▶ [Records for the task]:
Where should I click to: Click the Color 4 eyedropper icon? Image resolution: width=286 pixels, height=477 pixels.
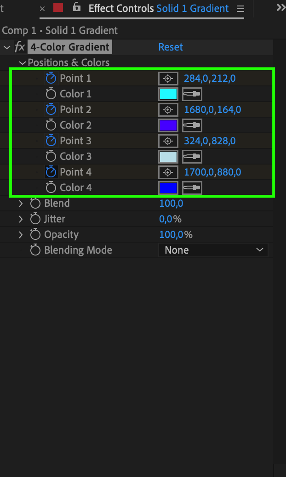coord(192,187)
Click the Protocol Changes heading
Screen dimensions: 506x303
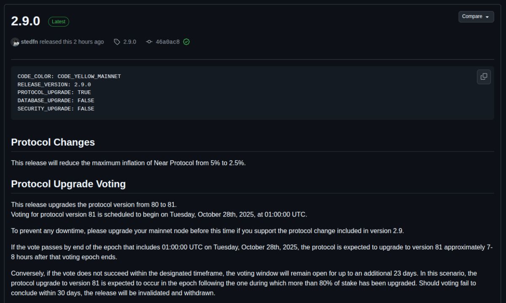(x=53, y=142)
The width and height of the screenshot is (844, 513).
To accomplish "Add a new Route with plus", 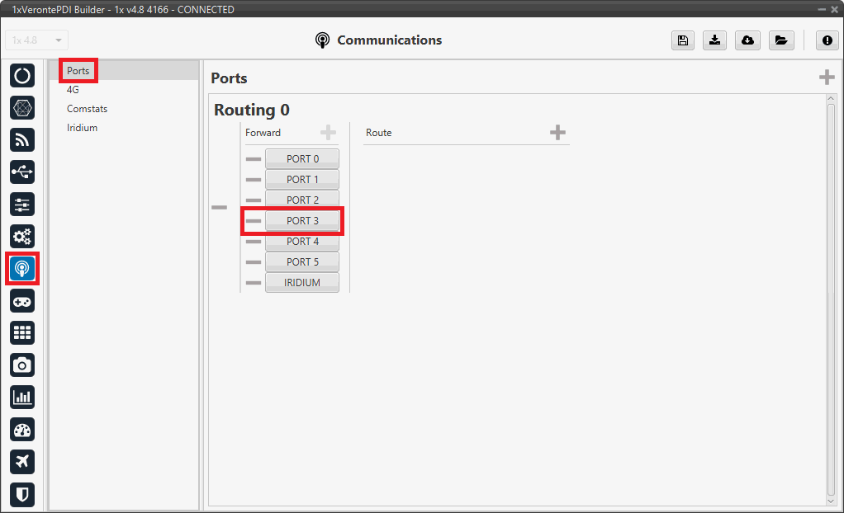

▶ [Job]: Output every line of text in the items above as a JSON list of strings, one string per line, with blank lines dropped. Leave the pictures out.

▶ [Written answer]:
[
  "Where should I click to: Click the Color 4 eyedropper icon? Image resolution: width=286 pixels, height=477 pixels.",
  "coord(192,187)",
  "Click the Protocol Changes heading",
  "Screen dimensions: 506x303",
  "(x=53, y=142)",
  "The width and height of the screenshot is (844, 513).",
  "To accomplish \"Add a new Route with plus\", "
]